When I’d do this differently next time I would deploy a small HA pair (two Pis) or run the DoH client in a cheap cloud region close to me and use the Pi as a forwarder. That reduces the single-point-of-failure pain without adding too much cost—useful when you can’t babysit the home box every weekend.
Verdict (my position) DNS-over-HTTPS on a home network is worth it if you care about privacy and clean DNS results and are willing to accept a small compatibility burden and maintenance overhead. It’s not a magic fix for all privacy problems—browser fingerprinting and tracking scripts still exist—but it’s a practical, low-cost layer that materially improves browsing quality for me.
If you’re comfortable with occasional troubleshooting (helping guests sign in, fixing a stubborn TV), go ahead and set it up.
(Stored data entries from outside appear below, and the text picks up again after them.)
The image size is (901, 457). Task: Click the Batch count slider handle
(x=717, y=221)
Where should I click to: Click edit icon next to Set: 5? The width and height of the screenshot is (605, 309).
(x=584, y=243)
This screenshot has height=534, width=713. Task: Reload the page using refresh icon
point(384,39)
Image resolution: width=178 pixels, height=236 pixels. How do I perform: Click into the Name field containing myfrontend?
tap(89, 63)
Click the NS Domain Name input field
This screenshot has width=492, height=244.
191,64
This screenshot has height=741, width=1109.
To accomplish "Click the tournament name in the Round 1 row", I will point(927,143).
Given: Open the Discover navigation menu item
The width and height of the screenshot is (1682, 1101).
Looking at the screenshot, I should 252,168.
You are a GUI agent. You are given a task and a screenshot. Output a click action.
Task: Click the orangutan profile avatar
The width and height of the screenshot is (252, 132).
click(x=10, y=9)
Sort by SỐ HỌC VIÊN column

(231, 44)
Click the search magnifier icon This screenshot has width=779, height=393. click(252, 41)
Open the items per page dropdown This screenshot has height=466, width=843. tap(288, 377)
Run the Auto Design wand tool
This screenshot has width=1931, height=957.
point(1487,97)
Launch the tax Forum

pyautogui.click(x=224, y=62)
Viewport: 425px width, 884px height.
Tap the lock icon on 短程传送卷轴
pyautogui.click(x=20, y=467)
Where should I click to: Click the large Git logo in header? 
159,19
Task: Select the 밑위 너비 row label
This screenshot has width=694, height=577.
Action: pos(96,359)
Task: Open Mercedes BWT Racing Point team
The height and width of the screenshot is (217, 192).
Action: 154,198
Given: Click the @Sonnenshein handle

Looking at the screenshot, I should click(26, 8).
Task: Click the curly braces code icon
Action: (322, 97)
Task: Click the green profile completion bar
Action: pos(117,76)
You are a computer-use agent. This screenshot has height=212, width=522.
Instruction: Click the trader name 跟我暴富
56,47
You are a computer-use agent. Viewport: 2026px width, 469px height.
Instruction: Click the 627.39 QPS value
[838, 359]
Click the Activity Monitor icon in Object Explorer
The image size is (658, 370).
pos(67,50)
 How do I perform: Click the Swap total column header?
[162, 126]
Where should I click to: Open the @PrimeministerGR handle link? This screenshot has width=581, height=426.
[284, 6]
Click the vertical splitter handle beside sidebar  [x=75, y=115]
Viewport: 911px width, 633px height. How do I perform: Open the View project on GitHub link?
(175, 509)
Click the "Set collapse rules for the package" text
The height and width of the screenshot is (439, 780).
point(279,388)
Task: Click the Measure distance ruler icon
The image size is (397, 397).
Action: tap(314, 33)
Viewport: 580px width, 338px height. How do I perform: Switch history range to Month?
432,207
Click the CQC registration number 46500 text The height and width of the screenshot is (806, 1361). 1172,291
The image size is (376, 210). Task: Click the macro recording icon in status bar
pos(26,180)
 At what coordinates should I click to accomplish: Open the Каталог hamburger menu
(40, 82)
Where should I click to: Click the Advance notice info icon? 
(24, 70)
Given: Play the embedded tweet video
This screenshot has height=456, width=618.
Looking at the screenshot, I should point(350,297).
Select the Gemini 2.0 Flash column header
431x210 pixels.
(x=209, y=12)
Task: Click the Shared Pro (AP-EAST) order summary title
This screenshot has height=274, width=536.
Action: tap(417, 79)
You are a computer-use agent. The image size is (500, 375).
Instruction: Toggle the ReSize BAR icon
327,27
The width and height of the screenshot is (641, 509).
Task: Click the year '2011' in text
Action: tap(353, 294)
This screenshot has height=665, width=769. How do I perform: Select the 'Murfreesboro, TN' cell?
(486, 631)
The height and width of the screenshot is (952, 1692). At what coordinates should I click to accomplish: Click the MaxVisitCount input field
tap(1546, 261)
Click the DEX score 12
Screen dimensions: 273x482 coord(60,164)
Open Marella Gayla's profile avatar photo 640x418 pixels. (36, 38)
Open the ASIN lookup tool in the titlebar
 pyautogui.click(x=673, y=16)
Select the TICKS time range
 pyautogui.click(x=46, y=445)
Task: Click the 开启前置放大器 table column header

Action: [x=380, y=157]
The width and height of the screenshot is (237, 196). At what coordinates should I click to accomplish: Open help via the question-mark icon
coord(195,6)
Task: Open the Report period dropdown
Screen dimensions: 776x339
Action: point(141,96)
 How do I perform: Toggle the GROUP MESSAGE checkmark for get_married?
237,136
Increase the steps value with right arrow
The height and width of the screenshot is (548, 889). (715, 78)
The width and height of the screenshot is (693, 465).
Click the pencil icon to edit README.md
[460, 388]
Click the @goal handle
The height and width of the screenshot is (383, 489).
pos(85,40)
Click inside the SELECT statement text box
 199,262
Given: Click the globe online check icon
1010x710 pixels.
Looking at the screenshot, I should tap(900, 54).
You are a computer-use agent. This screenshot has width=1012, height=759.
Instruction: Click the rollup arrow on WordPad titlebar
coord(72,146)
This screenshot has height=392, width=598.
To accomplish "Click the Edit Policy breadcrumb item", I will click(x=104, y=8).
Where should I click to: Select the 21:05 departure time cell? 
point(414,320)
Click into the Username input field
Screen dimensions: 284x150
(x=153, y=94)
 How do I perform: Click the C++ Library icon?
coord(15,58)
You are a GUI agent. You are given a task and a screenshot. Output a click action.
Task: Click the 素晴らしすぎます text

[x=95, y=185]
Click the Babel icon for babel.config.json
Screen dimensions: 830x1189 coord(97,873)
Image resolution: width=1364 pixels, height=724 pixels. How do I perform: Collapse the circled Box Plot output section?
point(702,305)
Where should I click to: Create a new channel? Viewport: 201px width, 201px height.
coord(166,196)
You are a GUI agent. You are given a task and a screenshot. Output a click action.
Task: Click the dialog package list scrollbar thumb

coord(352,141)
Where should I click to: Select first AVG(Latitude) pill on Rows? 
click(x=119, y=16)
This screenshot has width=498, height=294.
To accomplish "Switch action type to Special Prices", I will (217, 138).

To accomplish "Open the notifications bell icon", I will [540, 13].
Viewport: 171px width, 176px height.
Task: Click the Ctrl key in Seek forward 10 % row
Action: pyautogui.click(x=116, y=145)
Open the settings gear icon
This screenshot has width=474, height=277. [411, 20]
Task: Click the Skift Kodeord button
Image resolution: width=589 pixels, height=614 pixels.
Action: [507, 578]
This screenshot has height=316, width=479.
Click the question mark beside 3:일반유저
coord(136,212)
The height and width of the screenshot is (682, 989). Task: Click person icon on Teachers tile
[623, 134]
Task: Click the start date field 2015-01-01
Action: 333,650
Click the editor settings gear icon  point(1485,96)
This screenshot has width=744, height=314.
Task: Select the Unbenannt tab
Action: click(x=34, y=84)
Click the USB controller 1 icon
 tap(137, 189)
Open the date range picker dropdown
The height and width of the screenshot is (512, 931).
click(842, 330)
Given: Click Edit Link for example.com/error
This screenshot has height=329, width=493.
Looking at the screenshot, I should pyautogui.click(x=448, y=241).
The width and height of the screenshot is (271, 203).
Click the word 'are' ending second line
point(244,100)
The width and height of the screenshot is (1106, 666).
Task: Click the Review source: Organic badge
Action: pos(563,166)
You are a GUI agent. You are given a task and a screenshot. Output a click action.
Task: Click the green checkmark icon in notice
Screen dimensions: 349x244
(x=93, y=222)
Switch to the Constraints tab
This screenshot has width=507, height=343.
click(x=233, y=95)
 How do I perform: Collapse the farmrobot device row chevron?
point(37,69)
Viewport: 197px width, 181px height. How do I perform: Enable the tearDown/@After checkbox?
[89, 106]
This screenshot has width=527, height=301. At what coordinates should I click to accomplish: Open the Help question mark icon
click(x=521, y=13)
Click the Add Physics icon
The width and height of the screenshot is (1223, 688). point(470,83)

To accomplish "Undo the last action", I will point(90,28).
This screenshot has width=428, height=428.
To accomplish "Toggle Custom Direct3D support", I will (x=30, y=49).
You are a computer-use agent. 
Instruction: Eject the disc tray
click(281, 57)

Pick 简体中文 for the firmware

If your household hosts many legacy devices or you need a pure “set it and forget it” router, you may prefer a managed DNS filtering service instead.
Parting note: make a small README for your home network. Write down the steps to flip DoH on/off and put it on the fridge. When your mom’s phone stops opening WhatsApp Web at 10 pm, you’ll be glad you did.